読解本文:
多くの自然に囲まれた場所にあるぜーもんカフェ

 では、久保さんはなぜこの地でカフェを始められたのだろうか? 実はカフェの開業に先立ち、農家民宿を営まれていたそうだ。

 

「2000年頃から京都大学の山仕事サークル『杉良太郎(すぎよしたろう)』との交流が始まりました。泊まりがけで山仕事のお手伝いをしてくれる彼らに、家の2階を夏合宿の宿泊場所として提供していたんですけど、そのうち、彼らをはじめ誰もが『ただいま!』と帰ってくることができる場所を作りたいと思うようになりました。そして、私も主人も70歳を過ぎていましたが、農家民宿を立ち上げることになったんです」。

 ここ数年は新型コロナウイルスの影響もあり民宿の営業はされていないが、当初は月1組のペースで来客を受け入れておられた。それでは、なぜその後『ぜーもんカフェ』を始めることになったのだろうか?

——カフェを始めたきっかけは何ですか?

保存データ:
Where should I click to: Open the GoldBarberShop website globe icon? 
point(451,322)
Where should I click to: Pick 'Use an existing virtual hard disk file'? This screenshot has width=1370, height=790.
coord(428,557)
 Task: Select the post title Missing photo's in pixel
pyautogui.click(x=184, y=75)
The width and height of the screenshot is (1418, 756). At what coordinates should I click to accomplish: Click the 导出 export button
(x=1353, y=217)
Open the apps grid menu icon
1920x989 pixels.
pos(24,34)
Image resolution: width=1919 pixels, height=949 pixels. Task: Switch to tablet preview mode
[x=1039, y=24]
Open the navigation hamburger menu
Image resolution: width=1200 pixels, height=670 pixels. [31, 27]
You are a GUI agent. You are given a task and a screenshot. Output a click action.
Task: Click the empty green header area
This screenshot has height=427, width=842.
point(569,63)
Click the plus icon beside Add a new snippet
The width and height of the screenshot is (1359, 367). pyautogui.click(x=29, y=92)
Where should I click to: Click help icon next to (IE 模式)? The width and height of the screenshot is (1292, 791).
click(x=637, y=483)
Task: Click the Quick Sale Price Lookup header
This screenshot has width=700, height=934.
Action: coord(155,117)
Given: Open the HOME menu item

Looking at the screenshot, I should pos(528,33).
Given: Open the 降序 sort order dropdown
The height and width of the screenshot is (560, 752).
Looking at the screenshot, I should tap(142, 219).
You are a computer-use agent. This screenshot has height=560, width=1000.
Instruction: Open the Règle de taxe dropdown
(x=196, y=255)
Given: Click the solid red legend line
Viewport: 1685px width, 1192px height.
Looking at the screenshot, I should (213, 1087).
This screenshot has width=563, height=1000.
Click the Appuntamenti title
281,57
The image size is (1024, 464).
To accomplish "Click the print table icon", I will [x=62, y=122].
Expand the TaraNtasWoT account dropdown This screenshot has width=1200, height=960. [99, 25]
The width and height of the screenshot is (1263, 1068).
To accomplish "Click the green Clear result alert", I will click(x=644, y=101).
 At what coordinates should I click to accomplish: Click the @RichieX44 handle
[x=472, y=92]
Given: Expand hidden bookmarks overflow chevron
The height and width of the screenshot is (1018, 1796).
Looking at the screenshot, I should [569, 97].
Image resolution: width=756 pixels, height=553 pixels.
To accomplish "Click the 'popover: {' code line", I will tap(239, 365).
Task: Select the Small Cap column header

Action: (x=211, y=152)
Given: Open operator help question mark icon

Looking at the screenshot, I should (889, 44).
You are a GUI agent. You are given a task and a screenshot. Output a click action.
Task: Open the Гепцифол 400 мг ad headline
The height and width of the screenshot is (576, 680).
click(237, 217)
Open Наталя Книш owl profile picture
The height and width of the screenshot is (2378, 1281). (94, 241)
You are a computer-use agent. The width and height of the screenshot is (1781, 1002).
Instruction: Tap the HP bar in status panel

資料の設問:
• a. ぜーもんカフェの記事について、次の問いに答えよ。
(i) 京都大学のサークルとの交流が始まったのはいつ頃か。
(ii) そのサークルの名前は何か。
(iii) 農家民宿は当初、どのようなペースで来客を受け入れていたか。
• b. ぜーもんカフェの記事の中で二重かぎかっこ『』に囲まれた語句を、すべて挙げよ。
• c. ぜーもんカフェの記事の続きを、最後の文の後から書いてください。
データの各行は、ぜーもんカフェの記事とは別の資料である。

各問の解答:
• a.
(i) 2000年頃
(ii) 杉良太郎(すぎよしたろう)
(iii) 月1組のペース

• b. 『杉良太郎(すぎよしたろう)』、『ただいま!』、『ぜーもんカフェ』

• c.
「ふと、家の前を自転車で通る方が多いことに気付いて。実は、雲ケ畑はサイクリストに人気の場所だったんです。『家の前を通った方がふらっと立ち寄れる場所を作りたい』という主人の思いから、2017年8月11日にカフェをオープンしました。私も主人も高齢だったので、土日祝限定で営業することにしました」。

​ しかし、カフェがオープンしてわずか数か月後、ご主人が病気で急死。それ以来、久保さんは一人でお店を切り盛りされている。そんな苦境を乗り越えた久保さんの『ぜーもんカフェ』に対する思いを深掘りしていく。

キャプチャ.PNG

久保清美さん(右)に取材中の久保(中央)と中島(左)

——どのような思いでカフェを営まれていますか?

 

「お客さんとの一期一会を大切にしたい、という思いでカフェを開いています。また、何よりもお客さんとのご縁や交流を大事にしていて、お客さんからの『また、来ます!』という言葉が1番の楽しみです。一人で暮らしていると誰かと会話することも減るので、いろんな方とお話しできるのはやっぱり嬉しいですね」。

 たしかに、我々が取材を終えた後も、久保さんは「何かのご縁でこうやってつながることができて嬉しいです」という言葉をかけてくださった。人との交流が好きな久保さんが営むからこそ、「ぜーもんカフェ」は訪れた人誰もがまた戻ってきたくなる空間なのかもしれない。 

——カフェを続けていく上でのこだわりは何ですか?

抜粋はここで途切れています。